Generally in the UK, the MPhil is seen as a senior level research qualification just above the MRes and below the PhD - at least in computer science. I do not agree that an MPhil is necessarily a failed PhD as there can be many reasons why a candidate cannot produce a full PhD thesis ranging from company support, time and funding to personal circumstances. A PhD fail to me is someone who has done a PhD thesis and failed the PhD viva and failed to get at least major corrections or a recommendation for resubmission in 12 months.
This was true in my case that I was transferred from PhD to MPhil, albeit my situation was rather difficult; I was in a PhD route for 3.5 years full time at Lancaster University and the sponsor company (a major water utility company) stopped communicating with me and my supervisor. As a result, my prototype was left untested in a real world scenario which was necessary for my PhD work as there is a requirement in producing innovative and original work. After a year of starting my PhD, I had a supervisor change resulting in a research area change resulting in a late panel 2 years down the line which didn't help either.

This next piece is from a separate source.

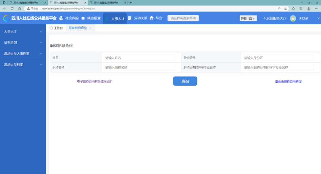Select the 社会保险 shield icon in top navigation
This screenshot has width=321, height=174.
61,18
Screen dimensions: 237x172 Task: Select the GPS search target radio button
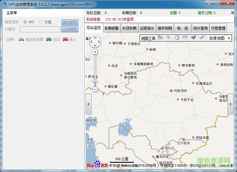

The panel is a useful tool to know if you are being guided in the correct path and to know if you are getting along well with your supervisor as well as to see if you are producing work that is up to PhD/MPhil standard. If your work is not up to MPhil standard, they can altogether cancel your registration and you are out.
I can't stress this enough; you should have your panel early in your PhD and never late. In my case, it was given late due to a supervisor change and that "I fell through the cracks of the system" and nothing could be done other than to make a formal complaint which I have already.
The panel concluded that I had enough work to do a PhD and decided to change my route from PhD to MPhil on the premise that I was running out of time and no funding available for me (I only had 6 months left of funding, but due to other circumstances, this went well beyond my defence and upto summer 2017 surviving on a TA salary which was less than £5000 pa). This was compounded with fears that I might leave with nothing. They did say that if got the MPhil, then perhaps I could use this as a stepping stone to a PhD and upgrade my work.
It took me 5 years to complete my "over bloated" MPhil and I decided not to pursue the PhD in my area due to difficulties with my current supervision - it is another long story. I feel I do have enough research skills to carry out research in other areas which are of interest to me.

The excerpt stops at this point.